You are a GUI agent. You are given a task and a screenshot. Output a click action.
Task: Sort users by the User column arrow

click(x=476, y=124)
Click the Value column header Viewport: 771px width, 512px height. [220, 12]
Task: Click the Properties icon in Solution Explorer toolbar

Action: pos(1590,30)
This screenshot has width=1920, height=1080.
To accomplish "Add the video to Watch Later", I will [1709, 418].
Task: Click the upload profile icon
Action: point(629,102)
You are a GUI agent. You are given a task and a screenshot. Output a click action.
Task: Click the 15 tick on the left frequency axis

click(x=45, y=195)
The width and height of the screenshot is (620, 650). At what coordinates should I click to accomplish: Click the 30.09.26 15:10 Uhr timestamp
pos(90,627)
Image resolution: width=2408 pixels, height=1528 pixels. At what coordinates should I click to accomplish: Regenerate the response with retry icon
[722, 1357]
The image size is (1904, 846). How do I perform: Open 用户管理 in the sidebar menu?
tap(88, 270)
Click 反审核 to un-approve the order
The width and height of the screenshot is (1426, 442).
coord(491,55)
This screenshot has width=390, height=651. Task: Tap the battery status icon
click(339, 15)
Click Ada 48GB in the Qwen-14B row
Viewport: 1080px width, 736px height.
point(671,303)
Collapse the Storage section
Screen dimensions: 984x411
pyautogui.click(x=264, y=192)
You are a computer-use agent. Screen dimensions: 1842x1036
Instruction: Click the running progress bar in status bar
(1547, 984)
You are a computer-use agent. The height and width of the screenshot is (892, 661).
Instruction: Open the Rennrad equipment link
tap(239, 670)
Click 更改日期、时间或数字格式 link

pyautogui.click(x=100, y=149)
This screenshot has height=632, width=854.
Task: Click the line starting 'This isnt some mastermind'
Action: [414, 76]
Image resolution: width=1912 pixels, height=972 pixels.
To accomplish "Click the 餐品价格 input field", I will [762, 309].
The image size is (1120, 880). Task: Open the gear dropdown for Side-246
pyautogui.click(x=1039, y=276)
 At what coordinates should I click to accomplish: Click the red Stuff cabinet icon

● ● ● ●

_What the task requires_.
Rewrite all of the data above, changing every "GUI agent" to "screen agent" and leaving everything else as it is.

_Correct response_.
You are a screen agent. You are given a task and a screenshot. Output a click action.
Task: Sort users by the User column arrow

click(x=476, y=124)
Click the Value column header Viewport: 771px width, 512px height. [220, 12]
Task: Click the Properties icon in Solution Explorer toolbar

Action: pos(1590,30)
This screenshot has width=1920, height=1080.
To accomplish "Add the video to Watch Later", I will [1709, 418].
Task: Click the upload profile icon
Action: point(629,102)
You are a screen agent. You are given a task and a screenshot. Output a click action.
Task: Click the 15 tick on the left frequency axis

click(x=45, y=195)
The width and height of the screenshot is (620, 650). At what coordinates should I click to accomplish: Click the 30.09.26 15:10 Uhr timestamp
pos(90,627)
Image resolution: width=2408 pixels, height=1528 pixels. At what coordinates should I click to accomplish: Regenerate the response with retry icon
[722, 1357]
The image size is (1904, 846). How do I perform: Open 用户管理 in the sidebar menu?
tap(88, 270)
Click 反审核 to un-approve the order
The width and height of the screenshot is (1426, 442).
coord(491,55)
This screenshot has width=390, height=651. Task: Tap the battery status icon
click(339, 15)
Click Ada 48GB in the Qwen-14B row
Viewport: 1080px width, 736px height.
point(671,303)
Collapse the Storage section
Screen dimensions: 984x411
pyautogui.click(x=264, y=192)
You are a computer-use agent. Screen dimensions: 1842x1036
Instruction: Click the running progress bar in status bar
(1547, 984)
You are a computer-use agent. The height and width of the screenshot is (892, 661).
Instruction: Open the Rennrad equipment link
tap(239, 670)
Click 更改日期、时间或数字格式 link

pyautogui.click(x=100, y=149)
This screenshot has height=632, width=854.
Task: Click the line starting 'This isnt some mastermind'
Action: [414, 76]
Image resolution: width=1912 pixels, height=972 pixels.
To accomplish "Click the 餐品价格 input field", I will [762, 309].
The image size is (1120, 880). Task: Open the gear dropdown for Side-246
pyautogui.click(x=1039, y=276)
 At what coordinates should I click to accomplish: Click the red Stuff cabinet icon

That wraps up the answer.